NUTRICIÓN Y SALUD

El derecho a la alimentación es un derecho fundamental de todas las personas y principalmente de los niños. Según la Declaración de los Derechos del niño, todos ellos deben tener garantizada una alimentación suficiente, accesible, duradera y en condiciones saludables.

Una alimentación adecuada en los primeros años de vida, tiene un efecto importante en el crecimiento y desarrollo físico, así como en su habilidad para aprender, comunicarse, pensar, socializar, adaptarse a nuevos ambientes y “lograr una óptima calidad de vida”.
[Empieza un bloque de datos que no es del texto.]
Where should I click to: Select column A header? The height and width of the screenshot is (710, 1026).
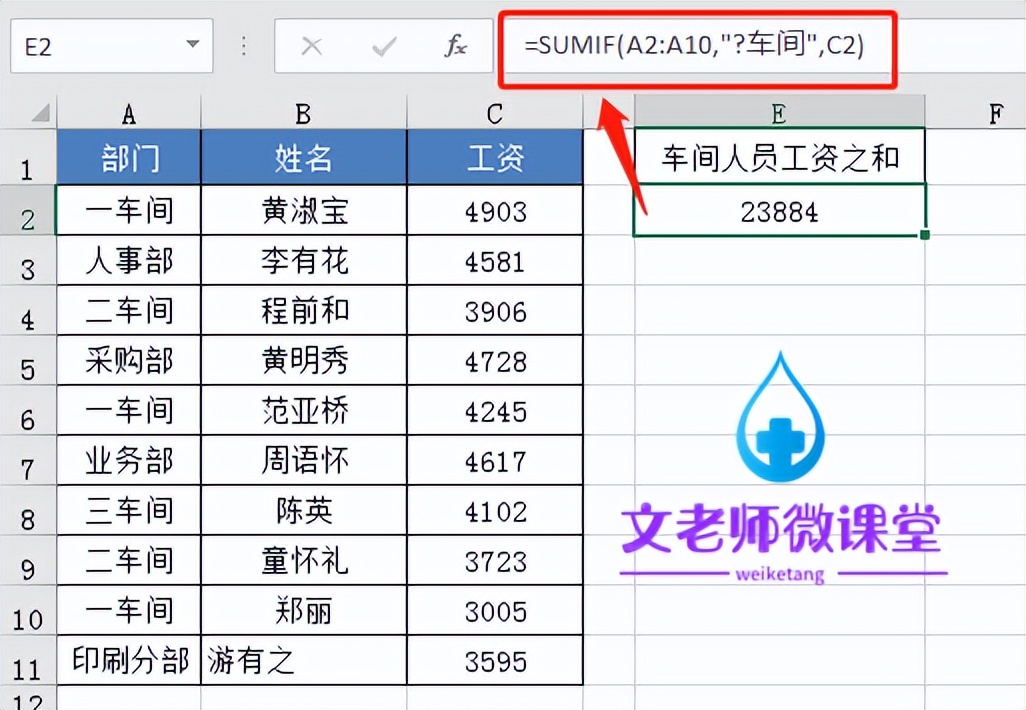click(128, 113)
Alimentarse también significa  potenciar estímulos sensoriales y actúa como integrador social y cultural que ofrece el encuentro, la identidad y la comunicación. Alimentar a un niño o niña significa aún mucho más. Alimentar a un niño permite una experiencia de vida, de intercambio y reciprocidad entre él y quien le brinda, además del alimento, cuidados y afecto, generando formas sutiles de integración social y cultural.

Los niños y niñas tienen derecho a ser alimentados, a recibir el mejor alimento para su edad, y a gozar de un ambiente que les procure bienestar. Esto habla de un modo de alimentarse más relacionado con la calidad de vida que con la composición del alimento en sí.